### Ejercicios propuestos
**A)** Responde según el texto sobre la venta de autos en Cuba:
(i) En enero de 2014, ¿qué precio sobrepasaban casi todos los vehículos de 2013 en venta en la agencia Peugeot?
(ii) ¿Qué significa la sigla FE?
(iii) ¿Qué ministerio debía aprobar antes a las personas jurídicas cubanas autorizadas a importar vehículos de motor?
**B)** Prosigue el texto sobre la venta de autos en Cuba a partir de su última oración.

### Fragmento seleccionado

Dos años después, con el Decreto Ley No. 320 del Consejo de Ministros, se establecieron regulaciones para la transmisión de la propiedad de vehículos de motor. Se autorizó la venta minorista a personas naturales, con precios distintos a los del mercado entre particulares. En 2014, por ejemplo, un Lada 2106 se vendía en Revolico.com por 26 000 CUC; otro “bien equipado y en perfecto estado,” en 32 500 CUC, y así sucesivamente.

Pero la lista oficial de precios en las agencias de la Corporación CIMEX dio varios pasos más allá. En enero de 2014 en la agencia Peugeot casi todos los vehículos de 2013 que estaban en venta sobrepasaban los 100.000 CUC. Los cubanos tenían entonces, como ahora, la sensación de estar en medio de un espejo cóncavo. Esta nueva forma de “excepcionalismo”, asumida con sorna por una población que no podría acceder a esos vehículos ni siquiera en sus sueños más húmedos, se expresó en el creciente número chistes circulantes, incluyendo la apelación al choteo, arma histórica de legítima defensa ante los problemas y adversidades cotidianas.

La medida tuvo, desde el principio, dos problemas. El primero fue apostar que la compra de esos carros importados la harían los cubanos con FE (Familia en el Extranjero), lo que equivalía a asumir que quienes viven fuera de la Isla, sobre todo en Miami, estarían dispuestos a remesar por un Peugeot más o menos lo que uno de esos millonarios chinos paga por un Rolls-Royce o Jennifer López por un Ferrari. En otras palabras, presumir que la emigración reciente –como se sabe, la protagonista fundamental de los envíos de dinero a la Isla– no vive en los efficiencies de Hialeah, la Sagüecera y sus alrededores, sino junto a los colegas de Bill Gates en Silicon Valley.

El segundo es el monopolio y las susbiguientes prohibiciones, pesados fardos que se arrastran desde la Corona española y que por consiguiente no dejan lugar para otra cosa. Dicho en directo, los cubanos no pueden importar autos, solo pueden hacerlo las empresas autorizadas para el trabajo de los empresarios del patio, los elegidos de la hora.

De acuerdo con la disposición, se autorizaba “la importación de vehículos de motor, carrocerías y motores solo a las personas jurídicas cubanas, previamente aprobadas por el Ministerio de Comercio Exterior y la Inversión Extranjera”. Solo podían importarlos las “representaciones de las misiones diplomáticas, oficinas consulares y organismos internacionales acreditados en Cuba”. Obviamente, no se precisa una bola de cristal para responder la interrogante de si un empresario extranjero –de esos que no abundan demasiado en el panorama cubano– o la firma que este representa, estarían dispuestos a desembolsar una cantidad desmesurada de dinero por una mercancía rodante que, sencillamente, no lo vale, ni aquí, ni en China.

### Entradas guardadas

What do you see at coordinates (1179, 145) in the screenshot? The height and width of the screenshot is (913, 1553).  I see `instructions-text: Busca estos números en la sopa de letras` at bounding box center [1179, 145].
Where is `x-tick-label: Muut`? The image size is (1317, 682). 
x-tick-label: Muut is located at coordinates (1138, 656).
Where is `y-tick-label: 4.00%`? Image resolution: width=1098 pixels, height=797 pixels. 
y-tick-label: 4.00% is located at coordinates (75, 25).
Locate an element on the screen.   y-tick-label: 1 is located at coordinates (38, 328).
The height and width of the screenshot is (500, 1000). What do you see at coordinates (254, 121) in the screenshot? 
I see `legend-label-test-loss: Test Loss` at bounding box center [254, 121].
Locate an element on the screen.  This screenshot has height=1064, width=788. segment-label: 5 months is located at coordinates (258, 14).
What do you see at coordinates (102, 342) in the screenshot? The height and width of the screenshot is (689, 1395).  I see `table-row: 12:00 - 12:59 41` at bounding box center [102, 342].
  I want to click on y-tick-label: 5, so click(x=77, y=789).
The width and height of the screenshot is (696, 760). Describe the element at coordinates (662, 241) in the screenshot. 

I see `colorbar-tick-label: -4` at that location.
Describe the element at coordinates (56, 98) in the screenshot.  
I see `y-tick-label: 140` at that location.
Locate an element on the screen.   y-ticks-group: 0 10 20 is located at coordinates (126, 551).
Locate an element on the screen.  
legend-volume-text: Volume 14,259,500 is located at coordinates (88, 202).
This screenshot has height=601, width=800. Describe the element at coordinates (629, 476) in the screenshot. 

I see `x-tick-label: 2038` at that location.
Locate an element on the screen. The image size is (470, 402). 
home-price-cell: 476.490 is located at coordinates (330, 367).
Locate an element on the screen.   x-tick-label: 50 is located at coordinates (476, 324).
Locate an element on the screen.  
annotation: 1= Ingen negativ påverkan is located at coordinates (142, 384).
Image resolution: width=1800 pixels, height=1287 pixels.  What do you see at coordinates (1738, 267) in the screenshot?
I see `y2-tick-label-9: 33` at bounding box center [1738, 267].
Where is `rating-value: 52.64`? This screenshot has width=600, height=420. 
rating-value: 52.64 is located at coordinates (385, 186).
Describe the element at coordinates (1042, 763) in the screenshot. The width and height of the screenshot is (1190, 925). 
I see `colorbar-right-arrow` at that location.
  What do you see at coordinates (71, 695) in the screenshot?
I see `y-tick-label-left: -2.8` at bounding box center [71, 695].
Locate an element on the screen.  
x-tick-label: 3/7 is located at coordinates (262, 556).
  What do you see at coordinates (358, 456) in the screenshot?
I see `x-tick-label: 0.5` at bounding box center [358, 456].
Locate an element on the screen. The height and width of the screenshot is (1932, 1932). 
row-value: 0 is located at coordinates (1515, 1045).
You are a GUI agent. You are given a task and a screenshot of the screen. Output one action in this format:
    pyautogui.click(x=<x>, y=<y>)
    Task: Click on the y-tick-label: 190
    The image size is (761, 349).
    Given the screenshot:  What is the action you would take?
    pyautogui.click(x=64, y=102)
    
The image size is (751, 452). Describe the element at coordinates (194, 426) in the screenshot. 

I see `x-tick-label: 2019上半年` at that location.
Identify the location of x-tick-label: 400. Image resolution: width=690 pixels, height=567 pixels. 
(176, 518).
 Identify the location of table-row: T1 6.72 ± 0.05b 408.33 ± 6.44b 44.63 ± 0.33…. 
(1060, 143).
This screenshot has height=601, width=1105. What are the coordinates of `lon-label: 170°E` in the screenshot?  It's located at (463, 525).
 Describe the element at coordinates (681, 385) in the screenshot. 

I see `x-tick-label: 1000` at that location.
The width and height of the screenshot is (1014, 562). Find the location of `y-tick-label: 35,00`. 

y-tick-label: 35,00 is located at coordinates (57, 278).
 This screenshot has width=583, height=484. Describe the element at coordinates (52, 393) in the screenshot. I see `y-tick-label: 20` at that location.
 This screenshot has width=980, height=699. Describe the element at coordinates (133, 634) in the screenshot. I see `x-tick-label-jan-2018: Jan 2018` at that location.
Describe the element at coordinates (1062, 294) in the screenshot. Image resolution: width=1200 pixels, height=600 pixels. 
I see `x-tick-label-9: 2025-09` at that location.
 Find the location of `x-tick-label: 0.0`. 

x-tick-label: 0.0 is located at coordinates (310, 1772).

### Respuestas por tarea
**A)**
(i) 100.000 CUC.
(ii) Familia en el Extranjero.
(iii) El Ministerio de Comercio Exterior y la Inversión Extranjera.

**B)**
A los seis meses de aprobada la venta de autos importados, en junio de 2014, la vicepresidenta primera de la Corporación CIMEX, Iset Vázquez Brizuela, declaraba a Radio Rebelde que en las once agencias habilitadas para ello se habían comprado 50 carros y 4 motos, con valor total ascendente a 1.283.000 CUC. Hoy, a la hora de escribir este texto, no aparecen datos más actualizados. Pero de entonces a acá no hay razones para presumir que las cosas hayan cambiado, sino más bien todo lo contrario en medio de una economía sin despegue, un escenario bilateral adverso, y más recientemente de palanqueos para tratar de mantener dentro de la botella al genio de los precios, un camino que ya antes ha terminado con las manos vacías.

Si esto es así, la pregunta es entonces por qué sigue ahí una medida de irracionalidad galopante. Las famosas cartas que una vez se usaron para adquirir carros hace rato quedaron al campo –y no de la mejor manera. El Estado distribuye a cuentagotas autos Geely chinos entre sus orgánicos y personal médico o deportivo. El transporte público sigue siendo un problema con mayúsculas. Dos de las preguntas que una vez se hizo el diario Escambray siguen siendo hoy válidas: “sin prosperidad en las ventas, ¿cómo surgirá el fondo para estimular el transporte público? ¿Cuántos cubanos podrán pagar por un automóvil a los precios actuales?”

Mientras tanto, los “almendrones” en mal estado, los Moskovichs y Ladas abrumadoramente viejos seguirán funcionando como esa pesada piedra de Sísifo, arriba y abajo, con sus inevitables y costosas secuelas de accidentes, heridos y fallecidos.

Y a eso, definitivamente, hay que ponerle fin.